Please copy the listing from the line containing "You are a GUI" through the end of the listing, switching "blue" to "green" and keeping everything else unchanged. Leave the pictures out.

** start of DATA TO USE **

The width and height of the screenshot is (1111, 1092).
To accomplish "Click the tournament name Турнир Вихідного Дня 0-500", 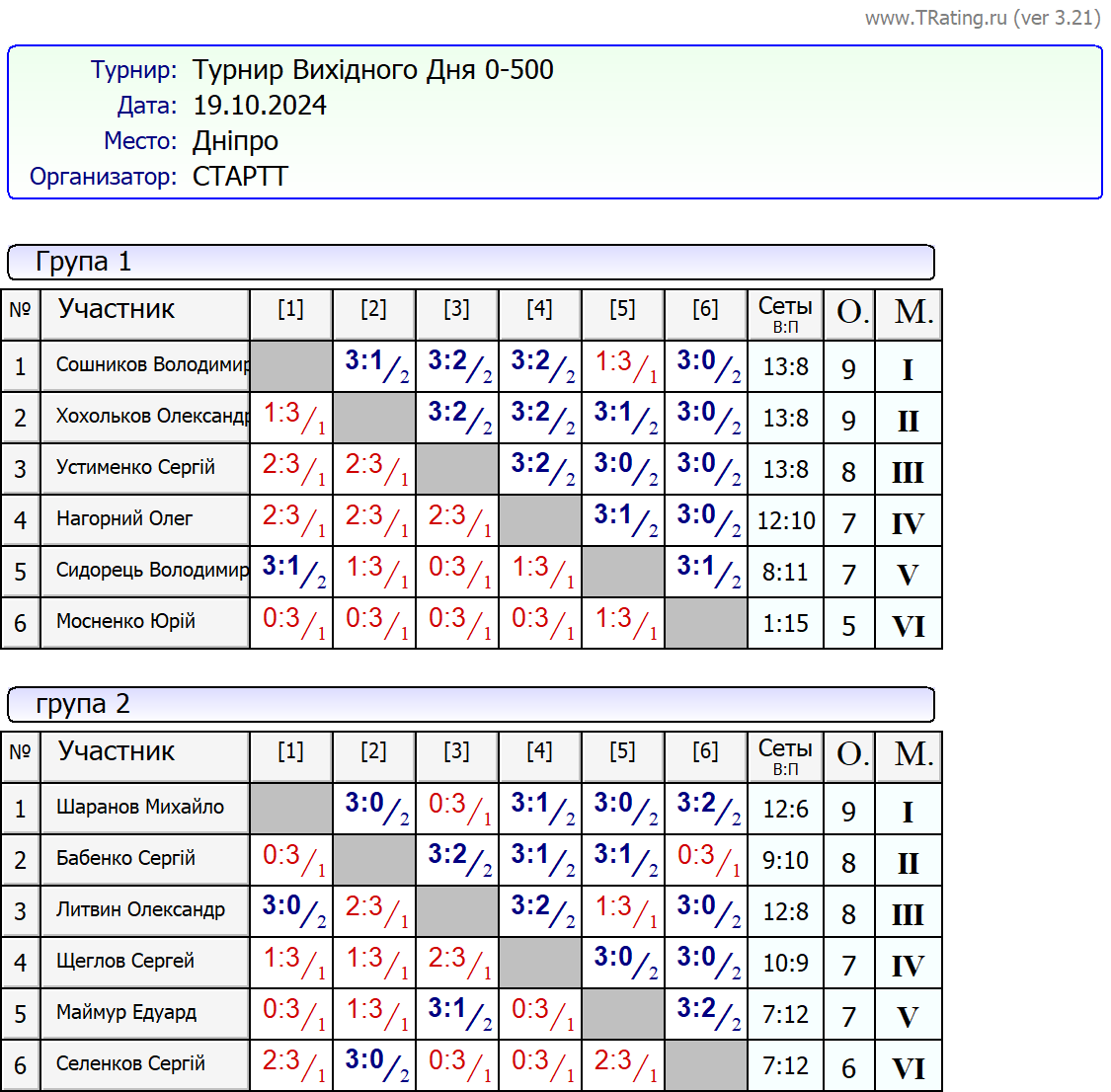I will coord(373,70).
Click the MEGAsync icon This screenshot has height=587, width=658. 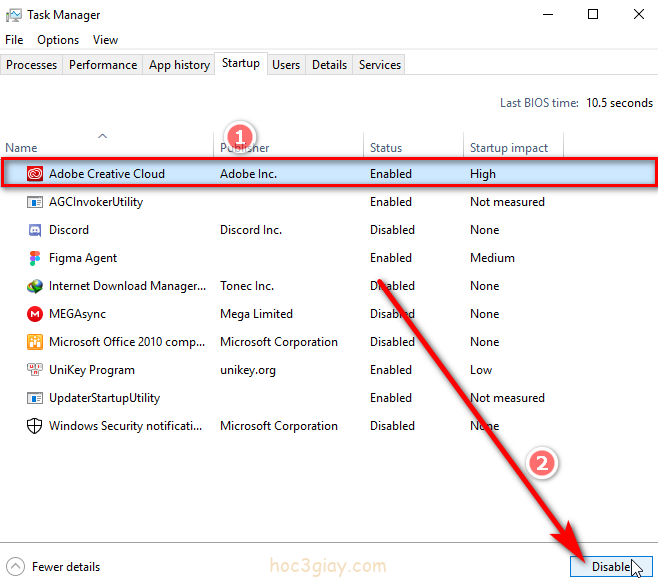(x=34, y=314)
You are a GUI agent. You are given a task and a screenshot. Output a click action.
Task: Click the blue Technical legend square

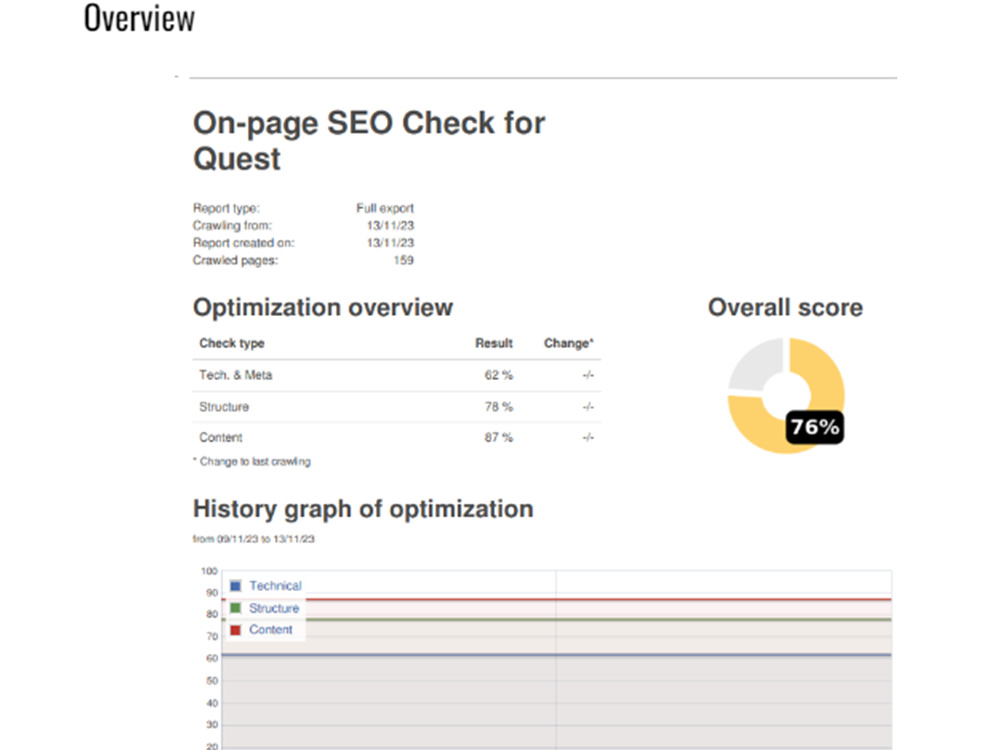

** end of DATA TO USE **

**RESPONSE BELOW**
You are a GUI agent. You are given a task and a screenshot. Output a click action.
Task: Click the green Technical legend square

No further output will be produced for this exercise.